5. Go Manual mode and shoot RAW
Set the camera in manual mode, shoot RAW. f11 to f18 is the sweet spot for aperture and open the shutter anywhere between 2 and 6 seconds depending on the variation in light to get the best shots. Frequently check your histogram to see how you are doing.
6. Look up
There will be times when you have to wait for a group of people to move before you can take a picture, so keep moving and try to use that time to come up with different compositions. Look up and try to compose shots. Look up and search for details when you photograph Antelope Canyon. It's a good way to avoid crowds and get beautiful shots.

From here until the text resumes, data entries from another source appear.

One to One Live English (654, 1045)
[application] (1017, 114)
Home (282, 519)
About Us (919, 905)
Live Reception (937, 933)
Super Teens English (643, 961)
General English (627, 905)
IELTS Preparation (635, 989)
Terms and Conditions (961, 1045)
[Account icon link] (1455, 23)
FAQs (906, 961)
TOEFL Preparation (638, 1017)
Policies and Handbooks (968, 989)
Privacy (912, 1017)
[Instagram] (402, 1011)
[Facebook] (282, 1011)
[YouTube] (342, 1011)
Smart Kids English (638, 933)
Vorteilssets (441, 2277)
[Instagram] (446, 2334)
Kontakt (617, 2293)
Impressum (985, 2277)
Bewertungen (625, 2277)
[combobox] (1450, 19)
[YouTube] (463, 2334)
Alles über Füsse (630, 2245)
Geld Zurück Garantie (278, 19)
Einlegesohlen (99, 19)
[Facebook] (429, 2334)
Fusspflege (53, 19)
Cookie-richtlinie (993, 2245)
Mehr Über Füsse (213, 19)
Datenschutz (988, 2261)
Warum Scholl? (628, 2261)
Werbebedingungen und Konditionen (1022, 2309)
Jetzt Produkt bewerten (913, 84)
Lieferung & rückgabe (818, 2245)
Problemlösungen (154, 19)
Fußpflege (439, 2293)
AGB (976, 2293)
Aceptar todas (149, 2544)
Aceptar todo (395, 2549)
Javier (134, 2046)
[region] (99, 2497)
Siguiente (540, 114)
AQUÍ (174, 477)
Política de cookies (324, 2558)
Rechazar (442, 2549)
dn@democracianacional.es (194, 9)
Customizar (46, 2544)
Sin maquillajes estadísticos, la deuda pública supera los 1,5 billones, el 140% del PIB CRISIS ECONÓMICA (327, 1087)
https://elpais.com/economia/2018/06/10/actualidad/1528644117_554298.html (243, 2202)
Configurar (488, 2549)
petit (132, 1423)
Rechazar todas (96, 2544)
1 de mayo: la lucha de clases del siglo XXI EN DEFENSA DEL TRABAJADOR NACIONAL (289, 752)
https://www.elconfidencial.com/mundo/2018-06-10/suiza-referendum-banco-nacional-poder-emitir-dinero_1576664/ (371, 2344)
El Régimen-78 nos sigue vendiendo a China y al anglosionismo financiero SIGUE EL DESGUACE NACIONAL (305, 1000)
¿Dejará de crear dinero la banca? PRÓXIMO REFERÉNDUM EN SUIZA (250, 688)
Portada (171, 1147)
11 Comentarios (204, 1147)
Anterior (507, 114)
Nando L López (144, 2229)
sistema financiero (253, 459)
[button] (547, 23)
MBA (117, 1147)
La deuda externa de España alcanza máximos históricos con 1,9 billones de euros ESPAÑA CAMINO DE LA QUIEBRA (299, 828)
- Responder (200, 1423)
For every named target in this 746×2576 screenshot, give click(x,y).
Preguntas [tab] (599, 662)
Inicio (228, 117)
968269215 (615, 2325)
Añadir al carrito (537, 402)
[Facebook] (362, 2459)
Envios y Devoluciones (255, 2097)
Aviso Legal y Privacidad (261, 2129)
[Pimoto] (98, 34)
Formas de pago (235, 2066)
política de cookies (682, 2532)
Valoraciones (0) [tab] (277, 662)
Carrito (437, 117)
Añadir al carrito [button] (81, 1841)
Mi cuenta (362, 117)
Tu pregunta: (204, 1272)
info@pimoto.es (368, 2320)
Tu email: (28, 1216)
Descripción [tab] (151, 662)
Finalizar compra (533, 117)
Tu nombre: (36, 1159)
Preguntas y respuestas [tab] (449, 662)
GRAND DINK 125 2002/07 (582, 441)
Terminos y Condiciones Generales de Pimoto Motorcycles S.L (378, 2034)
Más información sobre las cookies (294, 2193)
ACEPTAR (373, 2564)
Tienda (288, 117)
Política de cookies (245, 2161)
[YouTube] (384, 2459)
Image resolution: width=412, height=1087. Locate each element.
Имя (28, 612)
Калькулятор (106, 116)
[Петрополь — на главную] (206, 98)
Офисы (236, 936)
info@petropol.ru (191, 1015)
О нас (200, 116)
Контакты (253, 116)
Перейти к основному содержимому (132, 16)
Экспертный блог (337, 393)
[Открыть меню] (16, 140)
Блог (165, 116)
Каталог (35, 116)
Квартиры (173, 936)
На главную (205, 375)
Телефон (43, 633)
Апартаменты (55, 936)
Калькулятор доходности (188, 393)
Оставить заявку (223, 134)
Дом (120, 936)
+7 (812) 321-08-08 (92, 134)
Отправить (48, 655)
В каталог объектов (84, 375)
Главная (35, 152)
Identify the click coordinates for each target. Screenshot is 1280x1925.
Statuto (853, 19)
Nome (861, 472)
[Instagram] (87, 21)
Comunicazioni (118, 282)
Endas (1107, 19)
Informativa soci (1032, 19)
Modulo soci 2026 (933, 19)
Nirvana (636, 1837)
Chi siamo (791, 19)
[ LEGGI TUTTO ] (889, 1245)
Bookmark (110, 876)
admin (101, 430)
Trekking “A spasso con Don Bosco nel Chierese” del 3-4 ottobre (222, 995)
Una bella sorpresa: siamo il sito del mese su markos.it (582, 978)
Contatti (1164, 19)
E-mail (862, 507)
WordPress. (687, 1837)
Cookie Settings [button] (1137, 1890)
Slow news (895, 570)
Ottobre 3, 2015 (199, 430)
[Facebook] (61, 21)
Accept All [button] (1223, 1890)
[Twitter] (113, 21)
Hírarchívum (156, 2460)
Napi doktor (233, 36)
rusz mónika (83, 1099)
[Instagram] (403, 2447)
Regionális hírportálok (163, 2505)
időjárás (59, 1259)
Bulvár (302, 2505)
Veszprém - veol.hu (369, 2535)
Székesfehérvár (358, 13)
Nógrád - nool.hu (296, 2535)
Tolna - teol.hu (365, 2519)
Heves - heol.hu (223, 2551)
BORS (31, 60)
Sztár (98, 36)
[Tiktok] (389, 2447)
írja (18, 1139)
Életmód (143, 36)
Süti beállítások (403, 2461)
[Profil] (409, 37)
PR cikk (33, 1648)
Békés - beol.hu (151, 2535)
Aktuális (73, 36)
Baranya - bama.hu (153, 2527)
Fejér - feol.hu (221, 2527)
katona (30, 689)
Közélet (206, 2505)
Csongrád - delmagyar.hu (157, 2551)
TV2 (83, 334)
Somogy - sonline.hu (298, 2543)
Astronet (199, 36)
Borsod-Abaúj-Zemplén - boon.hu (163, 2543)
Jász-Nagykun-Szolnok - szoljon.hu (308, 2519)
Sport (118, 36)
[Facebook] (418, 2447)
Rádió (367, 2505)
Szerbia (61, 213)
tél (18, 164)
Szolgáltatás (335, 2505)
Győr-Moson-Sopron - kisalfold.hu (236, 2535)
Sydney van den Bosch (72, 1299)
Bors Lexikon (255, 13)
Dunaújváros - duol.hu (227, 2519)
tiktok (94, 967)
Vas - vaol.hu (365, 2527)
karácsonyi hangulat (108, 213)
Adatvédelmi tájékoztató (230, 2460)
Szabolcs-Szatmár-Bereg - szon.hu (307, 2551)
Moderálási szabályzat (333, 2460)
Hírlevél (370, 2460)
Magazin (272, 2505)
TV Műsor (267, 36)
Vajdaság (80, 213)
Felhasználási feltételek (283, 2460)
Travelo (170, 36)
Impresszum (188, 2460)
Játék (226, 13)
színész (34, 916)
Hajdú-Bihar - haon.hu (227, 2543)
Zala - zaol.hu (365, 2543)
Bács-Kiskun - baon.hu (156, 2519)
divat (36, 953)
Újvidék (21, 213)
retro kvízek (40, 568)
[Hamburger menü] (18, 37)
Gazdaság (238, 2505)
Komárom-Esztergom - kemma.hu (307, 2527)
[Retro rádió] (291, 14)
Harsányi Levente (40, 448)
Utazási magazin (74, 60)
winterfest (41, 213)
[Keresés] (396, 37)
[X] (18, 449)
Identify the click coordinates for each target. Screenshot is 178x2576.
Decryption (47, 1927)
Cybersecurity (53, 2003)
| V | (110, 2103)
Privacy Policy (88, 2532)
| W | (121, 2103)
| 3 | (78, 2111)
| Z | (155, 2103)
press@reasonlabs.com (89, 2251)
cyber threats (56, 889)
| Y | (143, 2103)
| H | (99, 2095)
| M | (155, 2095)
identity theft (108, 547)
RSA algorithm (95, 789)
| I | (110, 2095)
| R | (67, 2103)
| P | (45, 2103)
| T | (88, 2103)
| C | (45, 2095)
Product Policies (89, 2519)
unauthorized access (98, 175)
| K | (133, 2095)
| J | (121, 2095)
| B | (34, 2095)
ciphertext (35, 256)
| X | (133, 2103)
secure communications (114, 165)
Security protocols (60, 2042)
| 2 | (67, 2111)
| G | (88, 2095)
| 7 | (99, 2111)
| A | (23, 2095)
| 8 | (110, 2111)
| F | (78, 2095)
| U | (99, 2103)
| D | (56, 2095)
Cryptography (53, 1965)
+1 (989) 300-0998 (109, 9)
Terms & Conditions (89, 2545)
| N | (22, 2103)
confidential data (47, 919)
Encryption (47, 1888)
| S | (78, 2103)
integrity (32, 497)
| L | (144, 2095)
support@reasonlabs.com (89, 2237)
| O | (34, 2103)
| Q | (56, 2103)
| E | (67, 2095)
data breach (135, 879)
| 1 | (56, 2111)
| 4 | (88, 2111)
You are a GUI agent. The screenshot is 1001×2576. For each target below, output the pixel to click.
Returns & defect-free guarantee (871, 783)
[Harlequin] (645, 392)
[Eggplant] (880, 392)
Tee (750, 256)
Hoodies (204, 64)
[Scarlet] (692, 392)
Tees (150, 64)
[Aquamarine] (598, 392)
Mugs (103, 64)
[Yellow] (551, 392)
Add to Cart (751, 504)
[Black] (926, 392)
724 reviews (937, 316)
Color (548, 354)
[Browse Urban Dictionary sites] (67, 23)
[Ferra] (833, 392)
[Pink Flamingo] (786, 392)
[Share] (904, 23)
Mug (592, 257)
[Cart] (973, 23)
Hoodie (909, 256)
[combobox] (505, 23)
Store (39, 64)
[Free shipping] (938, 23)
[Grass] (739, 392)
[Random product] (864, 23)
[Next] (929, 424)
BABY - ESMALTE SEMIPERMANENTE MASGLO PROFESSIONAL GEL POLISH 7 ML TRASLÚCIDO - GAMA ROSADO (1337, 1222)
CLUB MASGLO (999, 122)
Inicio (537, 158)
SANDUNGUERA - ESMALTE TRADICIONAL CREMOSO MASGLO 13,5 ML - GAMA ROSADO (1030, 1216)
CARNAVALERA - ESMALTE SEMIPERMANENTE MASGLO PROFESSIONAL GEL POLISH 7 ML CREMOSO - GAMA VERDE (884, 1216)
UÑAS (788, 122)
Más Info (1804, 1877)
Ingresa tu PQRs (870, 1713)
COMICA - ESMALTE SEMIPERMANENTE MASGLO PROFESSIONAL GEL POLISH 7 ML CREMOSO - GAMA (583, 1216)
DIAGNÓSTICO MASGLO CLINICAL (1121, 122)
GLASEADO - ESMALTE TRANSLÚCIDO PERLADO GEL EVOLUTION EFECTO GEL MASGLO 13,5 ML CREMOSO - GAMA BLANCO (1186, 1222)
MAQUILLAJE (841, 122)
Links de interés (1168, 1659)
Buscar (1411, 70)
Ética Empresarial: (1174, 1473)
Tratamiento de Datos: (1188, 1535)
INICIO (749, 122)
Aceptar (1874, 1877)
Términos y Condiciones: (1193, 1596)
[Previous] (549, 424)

However, you should also remember that having people in your pictures is not always a bad thing. A person dressed in a contrasting color can add some nice interest and scale to your pictures.
7. Look for hidden slots
Antelope Canyon is spiritual to the Navajo tribes. They talk about the forms and shapes carved into the rock by water that flows through the canyons. One of the greatest pleasure in shooting these canyons is to see the unseen, find what is hidden, and put them in the center stage and show it in pictures.
8. High contrast
Look for frames with the most contrast to make it all that more interesting. You can find so many frames with high contrast between the darkest and brightest regions because of the shafts of light that penetrate from above make the center areas of the canyons brighter and the sides darker.
9. Shoot Multiple Exposures
Antelope Canyon is a very narrow slot canyon and just like every tight space, it has some bright and some dark areas. Sometimes it can be hard to get an even exposure that has no underexposed and overexposed parts. You should be fine with three exposures if you want to give exposure blending a try.
Shooting multiple exposures is by no means a must though and many photographers get stunning results with just one exposure. But, if you are up for something new or already know how to exposure blend, it’s a great solution.
10. Carry Water
Last but not least food is not allowed inside, so if you are planning to spend a good time in these canyons, have your food before entering the canyons and make sure to carry a water bottle with you.
Actually it is hard to take a bad photo of Antelope Canyon. The narrow sand stone paths, the twisting and turning lines and the light beams shining through to the bottom naturally photograph very well. However, the 10 tips will do help you take beautiful and unique pictures of Antelope Canyon.